Padova, 18 mag – Deniss Pandirus, 51enne rumeno dipendente di una cooperativa che si trovava alla guida dello scuolabus che si è ribaltato ad Arquà Petrarca e che, in seguito all’incidente, ha tentato la fuga senza soccorrere gli otto feriti, non aveva decisamente i requisiti per guidare un mezzo che trasporta quotidianamente minorenni.

Positivo all’alcoltest

Pandirus, rintracciato ore dopo dalle forze dell’ordine nelle campagne di Arquà Petrarca  era positivo all’alcotest.
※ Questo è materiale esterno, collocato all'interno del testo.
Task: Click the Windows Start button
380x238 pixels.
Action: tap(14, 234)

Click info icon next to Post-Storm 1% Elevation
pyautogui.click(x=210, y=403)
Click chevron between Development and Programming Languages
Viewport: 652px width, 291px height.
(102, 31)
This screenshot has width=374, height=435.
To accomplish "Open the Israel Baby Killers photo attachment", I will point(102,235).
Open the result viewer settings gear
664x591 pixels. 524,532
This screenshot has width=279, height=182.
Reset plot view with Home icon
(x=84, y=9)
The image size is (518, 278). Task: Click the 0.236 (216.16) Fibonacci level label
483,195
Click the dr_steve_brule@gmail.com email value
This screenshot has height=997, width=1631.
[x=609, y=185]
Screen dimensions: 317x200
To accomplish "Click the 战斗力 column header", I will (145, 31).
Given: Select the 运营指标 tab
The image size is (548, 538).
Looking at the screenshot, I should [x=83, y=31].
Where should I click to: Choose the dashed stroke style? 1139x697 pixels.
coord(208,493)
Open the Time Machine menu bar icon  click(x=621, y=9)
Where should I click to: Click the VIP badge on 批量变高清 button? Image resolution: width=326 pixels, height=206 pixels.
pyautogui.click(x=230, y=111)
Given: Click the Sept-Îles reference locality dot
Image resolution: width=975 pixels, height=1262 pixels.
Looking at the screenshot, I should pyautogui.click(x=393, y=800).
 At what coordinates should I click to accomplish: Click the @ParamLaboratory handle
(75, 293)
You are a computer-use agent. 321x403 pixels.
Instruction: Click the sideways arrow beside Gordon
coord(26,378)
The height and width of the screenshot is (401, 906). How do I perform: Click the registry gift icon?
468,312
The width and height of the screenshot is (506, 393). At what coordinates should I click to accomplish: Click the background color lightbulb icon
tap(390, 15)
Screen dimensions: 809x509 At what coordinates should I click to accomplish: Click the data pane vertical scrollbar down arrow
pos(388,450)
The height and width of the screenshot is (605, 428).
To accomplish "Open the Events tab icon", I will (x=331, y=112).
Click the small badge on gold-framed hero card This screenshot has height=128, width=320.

Residente a Rovigo, l’autista è stato arrestato con l’accusa di fuga in caso di incidente con danno alle persone, lesioni personali colpose plurime e guida in stato di ebbrezza. Durante l’interrogatorio non è stato in grado di spiegare come sia accaduto l’incidente.

Precedenti penali

L’uomo, visti i suoi precedenti, non avrebbe dovuto ricoprire un compito così delicato come quello dell’autista di scuolabus: secondo quanto riferito dal Viminale, ha una fedina penale già molto compromessa, anche se non è stato precisato per quali reati commessi. Matteo Salvini, ha ringraziato le Forze dell’Ordine: “Poteva essere una strage, immagino l’angoscia dei genitori” ha scritto su Twitter “Ma come si fa ad affidare la vita dei bambini a uno cosí? Grazie alle Forze dell’Ordine, sto seguendo da vicino la vicenda”. Danilo Toninelli, ministro dei Trasporti, si augura invece “un immediato licenziamento che preceda il corso, spero celere, della giustizia”.